The Myth about Mexicans

By David Pinzon
ENG 1300

For many years, the North Americans have classified the Mexican minority group in a different way. They have stereotyped them as being gang members, playing the role of macho men, as drug smugglers, as drug addicts, and as uneducated people. They never see the other side of the story or the reality that divides the community. They only base their expectations in what they see in the streets and not the family.

The Americans say that many Mexicans are gang members. Well, I can’t deny that. Some of the young Mexicans are either related or in gangs, but not all of them. The fact that some of them are in gangs doesn’t mean that all of them are the same way. This myth had cost a lot of discrimination against honorable Mexicans who go to ask for jobs and the owners are afraid to give them the job because of what the media says about them. They tell them that they don’t want to have anything to do with gang members or those who relate to them.

The media makes canard advertisements about Mexicans and the people believe them. The media has created a different image of the Mexicans. Most of the Mexicans are workaholics. They work double shifts and they dedicate themselves to their families. They work so that their children have a better future that those that they are living now. They make their children work hard in school and to behave well everywhere. Others work to send money back to their homeland; Mexico. They are peaceful people, they are not perfect, but they are as every other culture; not perfect.

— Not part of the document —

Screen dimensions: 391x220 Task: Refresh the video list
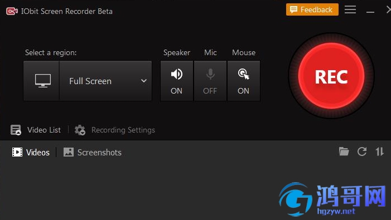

Now, I believe every country has its own drug problems, drug dealers, and consumers. Let’s not blame it to the Mexicans only. Just because the Mexicans have a border with this country it doesn’t mean that if the Mexican stop smuggle ring drug the other countries will also stop. I believe that the drug problem has to do with the inner county society and its education about them.

The issue about being a macho man does apply to the Mexicans; I can say that all of them are equal. The macho man thing is staying behind with the years and the more open-minded the man is becoming; these situations are less seen within male Mexicans. I consider myself as an open-minded person and not a macho that everybody thinks a Mexican is. I don’t consider myself a macho of anything like that; I understand more about people than everybody else thinks I do. I believe that the macho thing was made by the media to give a wrong image about men, especially Mexicans. The movies made the complementary punch to declare a Mexican macho in how they make them act in the movies.

Movies have created an image of the Mexicans as a not educated person because they always make Mexicans the waitress, the gardener, the gang member, or the housekeeper and not the lawyer, or the cop. These all-false images are kept by viewers and think that all people are the same and that they judge the people by what the media says about that ethnic group.

Finally, I would like to say that most of these stereotypes are false and that the Mexicans are not a perfect culture and that every culture has ethnic problems. That many people judge other cultures for what they hear or see on the news and only see the bad part of the culture, not the good part. I will leave the judgment to you and hope that you judge anybody for what they are and not for what you have heard about them.